The ones who say this are the people think that employees should just be grateful for having a job and getting their pay check and should do what they are told.
But who would want work that is meaningless, conflicts with their values and tramples over the issues they feel strongly about? Who wants a manager who damages their mental health, doesn’t care about them as a person and takes no account of their personal needs? Who wants to work somewhere where connection and belonging are absent and they don’t relate to anyone?
That sort of environment is bad for both employees and their employer. And yet there’s a plenty of people who are in ‘toxic’ environments where that is pretty much what’s on offer.
Milton Friedman wrote that the social responsibility of business is to increase its profits. This has become known as ‘shareholder primacy’ and has led to the promotion of shareholder interests, specifically shareholder returns, to the exclusion of all other interests. Implicit in this is that employees deserve nothing more than their wage. In actuality, this position has increasingly become explicit over the decades since Friedman’s doctrine was embraced by the corporate world.
Friedman was wrong.
Employees deserve much more. They deserve to be treated as human beings, they deserve dignity and respect, they deserve a fair reward for their work, they deserve honesty and justice, they deserve the opportunity to live a good life.
They deserve to be happy.
I propose a new doctrine. The social responsibility of business to make employees happy, and so contribute to society and humankind.
Co-incidentally, it will make business more profitable. But it will make us all much richer.
John Spedan Lewis saw this over a hundred years ago. Mark Price and his company, WorkL, have the data to prove it.
It’s about time we made it happen, isn't it?
What if PWC's directors *genuinely* think their people are going to be happier if they are in offices 3 days a week?

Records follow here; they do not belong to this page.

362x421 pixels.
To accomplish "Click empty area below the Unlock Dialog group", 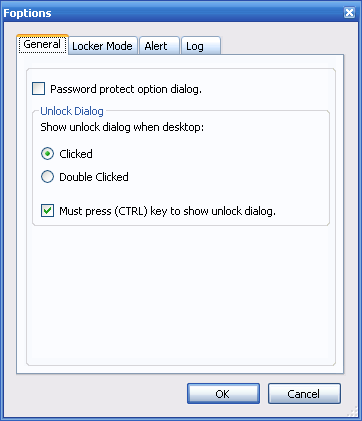I will [181, 295].
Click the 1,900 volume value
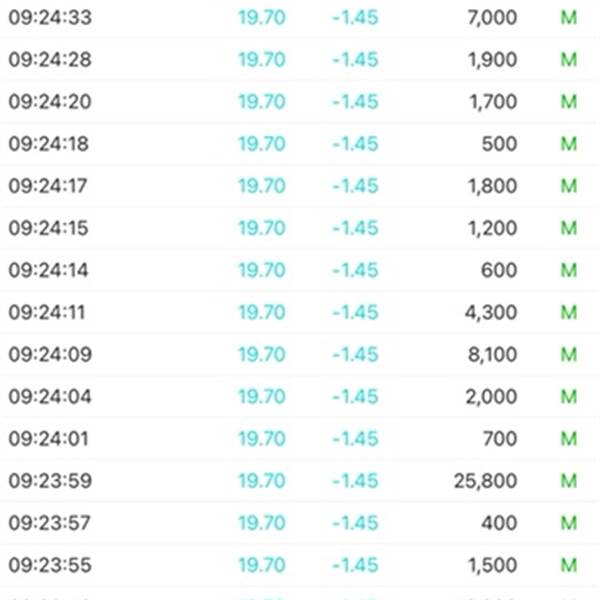The width and height of the screenshot is (600, 600). (493, 60)
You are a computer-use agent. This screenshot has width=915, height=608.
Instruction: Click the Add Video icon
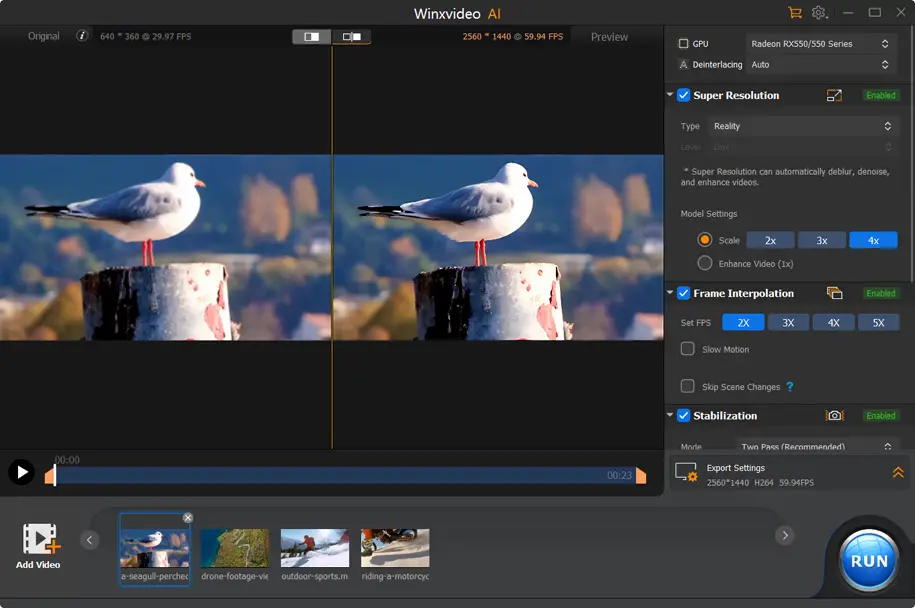click(40, 540)
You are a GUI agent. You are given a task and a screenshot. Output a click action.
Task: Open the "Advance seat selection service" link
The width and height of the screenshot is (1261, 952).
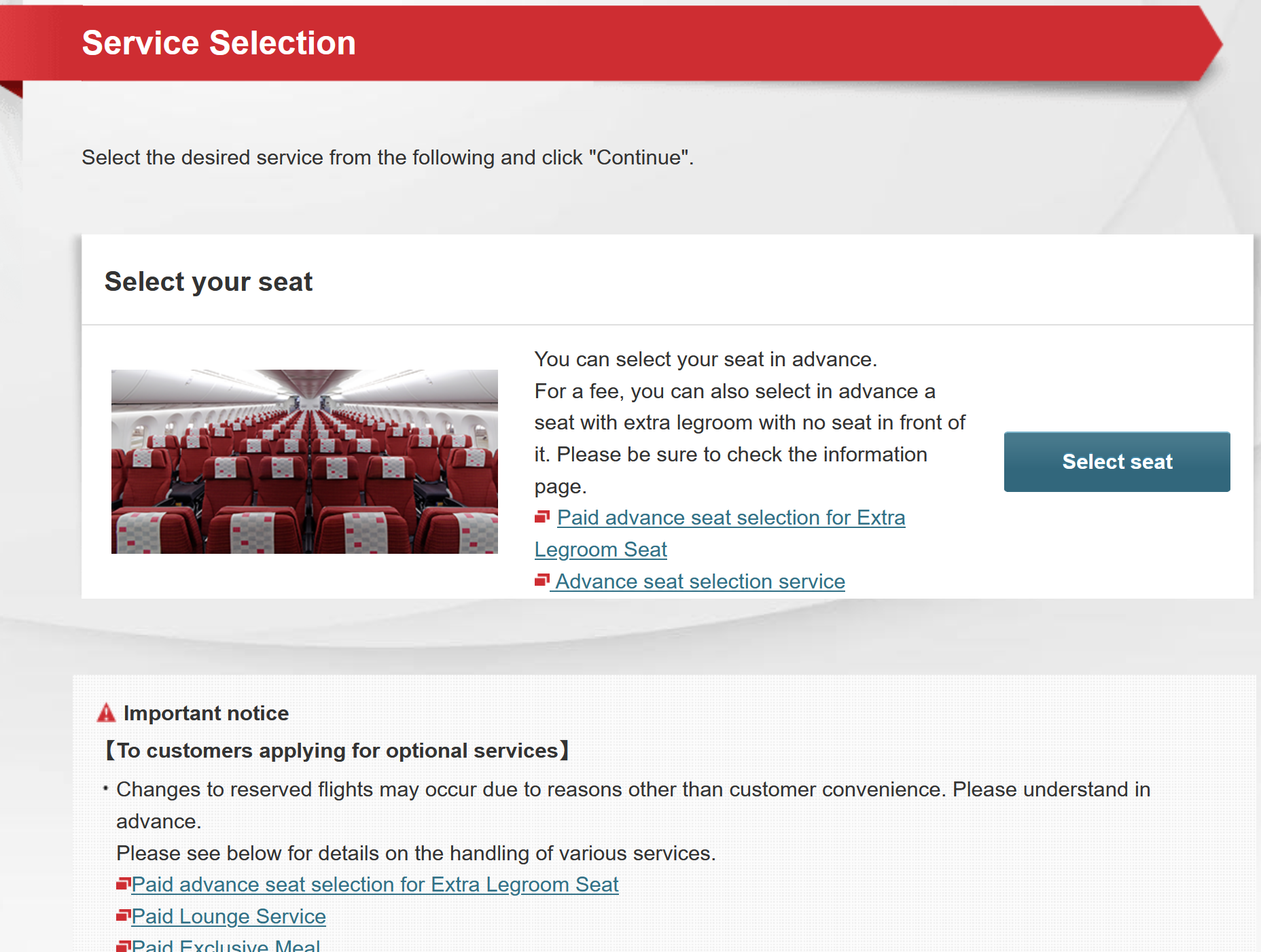pos(700,581)
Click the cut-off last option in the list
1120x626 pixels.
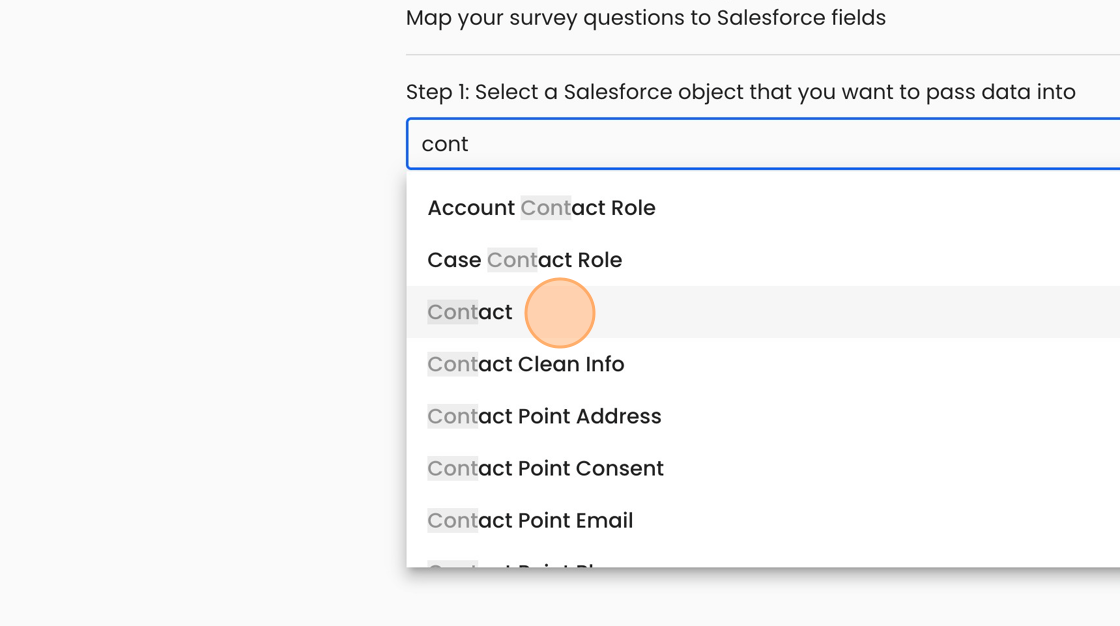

As you've rightly said, it's a reasonable assumption that the C-Suite don't go around deliberately doing illogical stuff; so is it any less reasonable an assumption that they don't consciously set out to piss off (or indeed on) the workers?
It would be fascinating to get their reasoning on that score!
This is a good piece, but I think it's talking about a number of highly important trees without naming the forest they belong to: Class and power.
The ultimate problem for employers with having genuinely happy employees as a genuinely major goal is, some of the things that make employees happy involve power . . . power over their own jobs, power to make their jobs meaningful, power to secure reward and recognition . . . in aggregate, these imply significant power over the firm as a whole. And if it was the norm over most firms, they would imply significant power for employees over the economy as a whole.
The point of the factory model, the point of the neoclassical economic model, the point of employee surveillance and a bunch of other things we see in our economy, our politics and our firms, is to maintain the power of employers over employees. And while it may be that loosening that power and ceding some to the employees will increase the productivity and profits of the firm as a firm, it will weaken the ability of the employer to secure all of those profits for themselves and to keep doing so in the future. Ultimately, the employers, as a class, what Marxists used to call the bourgeoisie, the people who own stuff for a living rather than primarily working for a living, fear that if you go around empowering employees, they will use that power to wrest at least some control over the firm and its profits from the employers.
To them, it is worth having a smaller surplus if in return they are able to keep exclusive control over that surplus, by keeping strong control over the employees who generate it. All the ideological models designed to pretend that greater control actually implies more profit ultimately derive from a realization, sometimes tacit and sometimes overt if you look in the right places, that greater control is MORE IMPORTANT than more profit. Politics, specifically the maintenance of class power, is ultimately more important than economics even in the ideological system (capitalism) built on acting as if the reverse is true.